__Excerpt to read__:
=== Begin Enclosure ===
Tungsten (W) has been widely used in industrial products that require high heat resistance and mechanical hardness, including lighting applications, electronic components, penetrators, and many metal alloys [1]. When tungsten exists in the form of metal or alloy, its toxicity is limited [1]. However, tungsten generally appears in its oxidized state (+VI valence) in natural waters, including monotungstates, polytungstates, and thiotungstates. Occurring in the form of various tungstates greatly improves the mobility of tungsten as well as its potential toxicity to plants, animals, and humans, which has been paid increasing attention in recent years [2,3,4,5]. Notably, environmental geochemical surveys since the early 2000s have indicated that the abnormally high tungstate concentrations of the groundwaters in Nevada (USA) up to 742 μg/L might be closely related to childhood leukemia [6,7,8,9]. Later, Kelly et al. [10] found that high levels of tungstate could cause tumor formation and DNA damage in wild-type mice. Some clinical studies have also shown that tungstate accumulation in human blood could cause cramps, stroke, or cardiovascular disease [11,12]. Therefore, tungsten in natural waters, especially those used as a drinking water source, should not exceed a certain upper limit, although there has been, so far, no drinking water standard for tungsten in most countries. Nevertheless, it has been listed as an emerging contaminant by some organizations, e.g., the United States Environmental Protection Agency (EPA).
=== End Enclosure ===
__Exercise prompt__: Continue the passage above on tungsten in natural waters, starting after its final sentence.

__Information__:
=== Begin Enclosure ===
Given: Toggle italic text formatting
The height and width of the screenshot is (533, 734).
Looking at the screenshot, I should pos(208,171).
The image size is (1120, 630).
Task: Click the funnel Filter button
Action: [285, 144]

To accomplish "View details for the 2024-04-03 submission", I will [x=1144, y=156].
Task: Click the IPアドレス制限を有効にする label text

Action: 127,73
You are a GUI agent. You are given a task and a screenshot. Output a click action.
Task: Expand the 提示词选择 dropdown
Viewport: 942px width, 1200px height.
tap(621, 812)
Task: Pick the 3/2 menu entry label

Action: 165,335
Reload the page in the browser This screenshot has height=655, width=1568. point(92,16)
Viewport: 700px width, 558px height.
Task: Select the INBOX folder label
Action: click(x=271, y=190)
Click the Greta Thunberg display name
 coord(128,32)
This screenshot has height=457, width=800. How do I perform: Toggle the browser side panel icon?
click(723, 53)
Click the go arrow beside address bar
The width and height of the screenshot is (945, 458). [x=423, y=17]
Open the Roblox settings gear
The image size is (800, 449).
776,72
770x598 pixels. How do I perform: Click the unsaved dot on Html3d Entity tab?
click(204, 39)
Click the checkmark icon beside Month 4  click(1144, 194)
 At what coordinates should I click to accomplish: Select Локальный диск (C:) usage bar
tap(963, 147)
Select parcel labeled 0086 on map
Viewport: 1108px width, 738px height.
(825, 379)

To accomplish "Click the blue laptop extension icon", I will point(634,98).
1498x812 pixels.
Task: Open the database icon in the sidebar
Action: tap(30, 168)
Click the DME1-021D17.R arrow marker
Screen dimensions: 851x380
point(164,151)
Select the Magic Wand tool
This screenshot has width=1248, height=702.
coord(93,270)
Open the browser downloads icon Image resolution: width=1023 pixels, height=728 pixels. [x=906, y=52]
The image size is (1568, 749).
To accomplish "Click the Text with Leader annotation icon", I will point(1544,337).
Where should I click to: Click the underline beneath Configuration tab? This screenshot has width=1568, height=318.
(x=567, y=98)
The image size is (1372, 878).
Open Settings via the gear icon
=== End Enclosure ===
__Output below__:
Generally, the background concentrations of tungsten in natural waters are low. The average tungsten concentrations in atmospheric precipitation, river, and seawater are all less than 0.1 μg/L [13,14,15]. However, under the influence of certain human activities (e.g., tungsten mining and smelting, utilization of tungsten in military industries, discharge of industrial sewage) or natural processes (e.g., volcanic activity, weathering/leaching of tungsten-rich rocks), tungsten concentrations in natural waters may far exceed their background values [16]. For example, the geothermal springs in the Daggyai hydrothermal area (China) contain up to 961.2 μg/L of tungsten [17]; a maximum tungsten concentration of 0.56 mg/L was yielded in the groundwaters of Camp Edwards at the Massachusetts Military Reservation, USA [18]. In view of its detrimental effects on surrounding water resources, direct discharge of untreated tungsten-containing wastewaters should be prohibited.

Sorption is considered an extensively employed technique for the removal of toxic pollutants from water [19,20,21,22]. However, not much information is available about tungsten removal from aqueous solutions through sorption. The sorbents for the removal of tungsten that have been described in the literature include biosorbent [23,24], biopolymer-coated clay [25], carbon cloth [26], fly ash [27], boehmite [28], nanocrystalline iowaite [29], and carbon nanotubes [30]. Of them, iron-bearing sorbents have been given priority in view of the fact that iron is able to effectively complex with tungstate species. For example, garlic peel loaded with Fe(III) possessed a tungsten sorption capacity of 91.5 mg/g, much higher than that of garlic peel with either Te(IV) or Ce(III) being loaded [24]. Ogata et al. [31] also observed that a higher amount of tungsten was adsorbed onto the zeolite fly ash surface than onto the fly ash surface.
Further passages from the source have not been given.